EXERCISE PROMPT:
Copy out all the lines of the data that hold the word "input".

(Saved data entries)

:::::

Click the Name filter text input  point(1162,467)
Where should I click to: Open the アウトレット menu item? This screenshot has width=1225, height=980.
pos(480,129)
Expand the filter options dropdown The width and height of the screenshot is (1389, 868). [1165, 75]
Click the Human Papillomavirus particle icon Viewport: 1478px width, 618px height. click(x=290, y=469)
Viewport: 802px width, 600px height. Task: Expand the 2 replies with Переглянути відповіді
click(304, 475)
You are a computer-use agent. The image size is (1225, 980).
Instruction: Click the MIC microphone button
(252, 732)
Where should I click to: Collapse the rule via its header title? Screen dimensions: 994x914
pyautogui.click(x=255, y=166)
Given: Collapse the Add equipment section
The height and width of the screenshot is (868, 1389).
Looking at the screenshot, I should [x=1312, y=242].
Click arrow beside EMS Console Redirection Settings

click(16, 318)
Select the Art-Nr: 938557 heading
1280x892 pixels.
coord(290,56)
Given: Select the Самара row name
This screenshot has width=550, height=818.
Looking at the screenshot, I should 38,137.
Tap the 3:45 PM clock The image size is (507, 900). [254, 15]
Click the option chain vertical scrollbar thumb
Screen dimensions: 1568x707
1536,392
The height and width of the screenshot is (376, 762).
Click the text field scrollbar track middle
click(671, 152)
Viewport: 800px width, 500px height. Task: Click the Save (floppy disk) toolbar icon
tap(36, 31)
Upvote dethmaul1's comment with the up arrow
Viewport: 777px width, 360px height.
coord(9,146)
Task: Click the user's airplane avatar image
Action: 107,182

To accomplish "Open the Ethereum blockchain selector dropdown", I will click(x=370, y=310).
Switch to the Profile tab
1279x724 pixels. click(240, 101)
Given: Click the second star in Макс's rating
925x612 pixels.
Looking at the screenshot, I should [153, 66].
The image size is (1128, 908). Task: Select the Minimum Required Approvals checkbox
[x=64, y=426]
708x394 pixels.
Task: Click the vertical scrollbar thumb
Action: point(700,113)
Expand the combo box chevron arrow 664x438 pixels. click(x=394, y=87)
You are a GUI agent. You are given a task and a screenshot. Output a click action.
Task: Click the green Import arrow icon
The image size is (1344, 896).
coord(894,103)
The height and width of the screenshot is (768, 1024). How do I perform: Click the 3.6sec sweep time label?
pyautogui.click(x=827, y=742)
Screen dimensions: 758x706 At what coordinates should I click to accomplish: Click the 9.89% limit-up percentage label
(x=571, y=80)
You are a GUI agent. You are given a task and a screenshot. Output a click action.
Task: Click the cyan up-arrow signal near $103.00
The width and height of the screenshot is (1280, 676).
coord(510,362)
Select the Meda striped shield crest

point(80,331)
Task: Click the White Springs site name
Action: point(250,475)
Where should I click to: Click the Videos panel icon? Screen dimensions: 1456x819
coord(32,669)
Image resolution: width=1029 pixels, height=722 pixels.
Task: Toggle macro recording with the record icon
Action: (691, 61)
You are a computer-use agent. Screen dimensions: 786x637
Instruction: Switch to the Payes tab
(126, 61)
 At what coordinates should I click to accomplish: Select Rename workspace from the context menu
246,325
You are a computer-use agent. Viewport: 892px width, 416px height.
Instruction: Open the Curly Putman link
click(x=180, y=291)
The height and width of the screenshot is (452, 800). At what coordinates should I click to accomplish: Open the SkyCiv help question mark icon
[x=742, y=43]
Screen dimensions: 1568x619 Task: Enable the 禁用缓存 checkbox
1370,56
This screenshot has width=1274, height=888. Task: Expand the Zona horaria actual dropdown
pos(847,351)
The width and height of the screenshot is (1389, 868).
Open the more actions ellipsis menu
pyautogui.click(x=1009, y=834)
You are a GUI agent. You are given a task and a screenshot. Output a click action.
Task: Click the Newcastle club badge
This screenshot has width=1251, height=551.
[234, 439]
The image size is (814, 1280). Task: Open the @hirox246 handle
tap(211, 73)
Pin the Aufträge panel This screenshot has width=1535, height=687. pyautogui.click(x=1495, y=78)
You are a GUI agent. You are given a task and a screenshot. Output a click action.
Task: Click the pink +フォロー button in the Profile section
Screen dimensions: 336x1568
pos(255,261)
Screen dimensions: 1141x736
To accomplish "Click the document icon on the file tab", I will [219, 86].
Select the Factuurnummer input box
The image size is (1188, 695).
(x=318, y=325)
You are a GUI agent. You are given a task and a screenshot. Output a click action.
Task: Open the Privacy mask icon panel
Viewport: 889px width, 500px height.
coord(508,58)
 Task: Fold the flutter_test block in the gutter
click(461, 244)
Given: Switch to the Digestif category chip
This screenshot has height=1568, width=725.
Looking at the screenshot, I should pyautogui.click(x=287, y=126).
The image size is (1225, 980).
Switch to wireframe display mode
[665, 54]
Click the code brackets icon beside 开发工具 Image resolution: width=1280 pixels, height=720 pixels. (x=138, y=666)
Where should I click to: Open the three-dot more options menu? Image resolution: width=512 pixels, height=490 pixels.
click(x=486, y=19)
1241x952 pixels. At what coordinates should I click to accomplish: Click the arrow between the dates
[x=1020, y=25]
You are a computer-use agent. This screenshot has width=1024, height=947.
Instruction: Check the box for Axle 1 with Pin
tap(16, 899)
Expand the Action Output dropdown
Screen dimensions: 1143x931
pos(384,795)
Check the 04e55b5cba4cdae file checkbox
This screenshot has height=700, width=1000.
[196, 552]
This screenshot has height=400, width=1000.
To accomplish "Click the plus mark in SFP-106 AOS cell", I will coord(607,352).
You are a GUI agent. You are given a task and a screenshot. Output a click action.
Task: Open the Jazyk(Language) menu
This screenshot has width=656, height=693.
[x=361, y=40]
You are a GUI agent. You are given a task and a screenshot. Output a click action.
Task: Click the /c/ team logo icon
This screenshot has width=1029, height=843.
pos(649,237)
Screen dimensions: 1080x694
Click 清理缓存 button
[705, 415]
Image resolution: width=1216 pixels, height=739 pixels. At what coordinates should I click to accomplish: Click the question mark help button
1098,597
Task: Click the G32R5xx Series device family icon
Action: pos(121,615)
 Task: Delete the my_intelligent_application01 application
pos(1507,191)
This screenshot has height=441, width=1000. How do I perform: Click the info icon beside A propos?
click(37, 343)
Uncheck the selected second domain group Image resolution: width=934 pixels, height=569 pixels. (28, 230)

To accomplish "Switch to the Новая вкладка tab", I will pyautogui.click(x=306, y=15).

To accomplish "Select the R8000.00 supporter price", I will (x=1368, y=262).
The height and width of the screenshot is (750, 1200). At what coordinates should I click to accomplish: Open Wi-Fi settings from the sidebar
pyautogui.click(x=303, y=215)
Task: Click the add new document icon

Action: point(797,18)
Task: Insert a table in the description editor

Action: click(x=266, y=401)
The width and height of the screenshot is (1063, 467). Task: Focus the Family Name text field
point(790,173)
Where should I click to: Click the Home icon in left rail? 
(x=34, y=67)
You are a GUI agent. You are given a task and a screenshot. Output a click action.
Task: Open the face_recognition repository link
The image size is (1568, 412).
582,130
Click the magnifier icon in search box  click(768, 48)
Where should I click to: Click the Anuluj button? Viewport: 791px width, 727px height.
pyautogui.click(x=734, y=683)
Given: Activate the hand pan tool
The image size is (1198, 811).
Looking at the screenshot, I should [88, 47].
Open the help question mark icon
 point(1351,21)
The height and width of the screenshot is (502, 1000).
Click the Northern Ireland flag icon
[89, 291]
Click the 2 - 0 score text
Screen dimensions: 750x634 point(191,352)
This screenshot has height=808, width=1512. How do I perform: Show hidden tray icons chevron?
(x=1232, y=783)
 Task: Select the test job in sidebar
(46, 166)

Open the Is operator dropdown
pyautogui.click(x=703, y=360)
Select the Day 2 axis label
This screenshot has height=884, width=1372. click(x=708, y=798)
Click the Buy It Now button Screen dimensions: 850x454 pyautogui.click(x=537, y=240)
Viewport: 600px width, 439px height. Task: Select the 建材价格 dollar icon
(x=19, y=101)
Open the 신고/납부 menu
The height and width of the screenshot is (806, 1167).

:::::

RESPONSE TO THIS EXERCISE:
Click the Name filter text input  point(1162,467)
Select the Factuurnummer input box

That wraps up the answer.